Software programs can also provide immediate information on where possible dangers are, such as with hazardous materials like solvents and chemicals.
“Employees on the front lines then have the most current information,” says Griffiths, “and can be assured that operations are running smoothly.”
Workers can access information in a user-friendly manner with their handheld devices.
“Obviously, with more information, it’s easier to identify trends and predict when operations can go wrong — and help improve problem areas,” says Griffiths.
Filling in the blanks
The cost of software programs can be a barrier for smaller companies, but less expensive programs are available — just with fewer built-in features.
“What you put into the software is what you get out of it, in our case,” says Fred Konchan, plant manager, Cher-Make Sausage Co., Manitowoc, Wis. “So my perspective is that worker safety comes from the leadership of the company.”
He notes that his company’s software was basically a blank database for the safety, maintenance and accounting teams to fill in, which actually makes it more useful because it’s not pre-programmed with vague instructions but, rather, specific information for his company’s equipment and preventive maintenance — that can also be continuously updated.
“However, if we don’t put in where and how to initiate lockouts, for example, then there aren’t instructions to lockout the machines, so someone could possibly work on an energized system,” he says. “Therefore, we provide a lot of training and education to employees.”
Scheduling down time
In general, most of the training that takes place in food plants is related to worker safety, notes Richard Stier, consulting food scientist, Stratecon International Consultants, Sonoma, Calif. Over the course of a year, employers usually provide refresher training on proper lifting, slips and falls, chemical handling, lockout/tagout procedures, and the proper use of personal protective equipment.
“One conflict in the industry is that equipment should be accessible for cleaning and maintenance, but has to remain safe,” says Stier. “Belts and moving parts can grab people, so they must be covered — which means workers must remove covers or access panels to properly clean lines.”
Repetitive motion injuries such as carpal tunnel syndrome are a concern in the food-processing industry. Many companies design programs to minimize such injuries with their workforce. Lines will be stopped periodically to allow workers to stretch or exercise. This has been shown to not only reduce injuries and lost worker hours, but can improve morale.
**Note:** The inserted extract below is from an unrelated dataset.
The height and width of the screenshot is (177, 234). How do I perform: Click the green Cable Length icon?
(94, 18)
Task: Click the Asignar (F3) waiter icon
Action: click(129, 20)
“A company’s preventive-maintenance programs can be utilized to track maintenance costs, emergency repairs and the cost of replacement parts,” says Stier. “Designing programs to make the workplace more comfortable and safer is a logical extension for improved operational efficiencies.”
Back to basics
In the end, preventive-maintenance programs still rely on the basics: a strong management commitment to preventive maintenance and reduction of problems that can cause injuries to employees, says John G. Surak, Ph.D., Surak and Associates, Clemson, S.C.
“In addition, there needs to be a commitment to strong root cause problem-solving when issues arise,” he says. “The root cause problem-solving process needs to identify the cause of the problem, so effective corrective actions can be taken to reduce or eliminate the issue.”
And none of these initial requirements require any software or new equipment.